I sprinted through the mall, whizzing by dozens of poor saps doomed to roam the confines of Cherryvale with no purpose (for all eternity?) before snaking my way through the dingy white corridor while fluorescent lights and cheap drop-ceiling tiles took turns soaring over my head until I reached the door to the loading dock and smashed it open. Still running, I saw, parked in the loading dock, a delivery truck for what appeared to be a cheap Doritos knockoff called “Shock-itos,” and I remember thinking, Wow, that’s pretty lazy.
And then there, out of the corner of my eye, I saw the dreaded guard, unwavering in his battle stance and resembling a jet-black salamander, menacing and sleek, ready; his sole purpose being the prevention of the very type of escape I was attempting. His rigorous training in this capacity would make him a fierce competitor indeed. The battle would surely be intense, victory only awarded to he with the most endurance and tolerance for pain.

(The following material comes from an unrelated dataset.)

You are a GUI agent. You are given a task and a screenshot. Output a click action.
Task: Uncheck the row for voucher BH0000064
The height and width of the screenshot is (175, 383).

I ran up to him, pushed him, and he fell over.
I hopped in the truck, where my brother was waiting. He started the engine, and we took off from the dock. I wondered if there were any Shock-itos in the back.
There was a really old, boxy TV mounted on the dashboard—obscuring roughly 75 percent of the windshield—showing what looked like outtakes from a film: Brittany Murphy’s smiling, tears streaming down her face as she is reacting to hearing news over the telephone. As the romantic score swells, she starts shaking and crying harder, quivering,“I’m so glad that everything is going to be all right.” “And cut!” an off-screen voice says before Brittany contends, “I can do it better.” The off-screen voice says, “OK. Roll film, sound, and ... action!” and the whole scene plays again.
So sad, I thought, that Brittany Murphy's last film is this bullshit Muppet movie. I rip ped the TV off the dash and threw it in the back, where the Shock-itos presumably would be.
It was very dark outside. We squealed out of the dock and, despite our best attempts to break the sound barrier, puttered out of an enormous parking lot jam-packed with cars (after all, people were coming into the mall without leaving) as my brother relayed that the tires were nearly bald. “They must smooth them out,” he said, “so nobody can drive fast.” This isn’t over, I thought. We made it out of the mall, but if they don’t want us driving fast, their grasp must reach beyond the confines of Cherryvale.
My brother was driving down a gravel road that led out of town—and danger—as fast as he could, though the truck was weaving around a lot due to the baldness of the tires. If we can just make it to the border, I thought, we'll be free. Up ahead, we saw a makeshift little shantytown to the right, and the glow of torches coming into the road. As we neared the glow of the torches, they were revealed to belong to a group of Amish people forming a human blockade at the border.
“We are but a simple people,” one of them shouted as we approached. “Please stay and join our community. We need your shoes!”
“Go! Go! Go!” I shouted, as my brother slowed down. "Run them down," I commanded, as the truck slowed. “What are you fucking doing?” I was screaming now. “Run them over! Run them over! Run them over!”
And so here I am, awake and now alert, with the urgent feeling that I have just experienced something revelatory subdued and shrunken to almost nothing, saddled with the knowledge that I would fervently condone running over a human blockade if it meant escaping to Wisconsin.
. . . .
The next evening, according to my wife, I woke up in the middle of the night and said, “Cookies. Tee-hee-hee. Um-num-num-num-num-num-num-num.”
“Brent?” she said, but I was still and smiling, awash in the luxury of unmemorable sleep.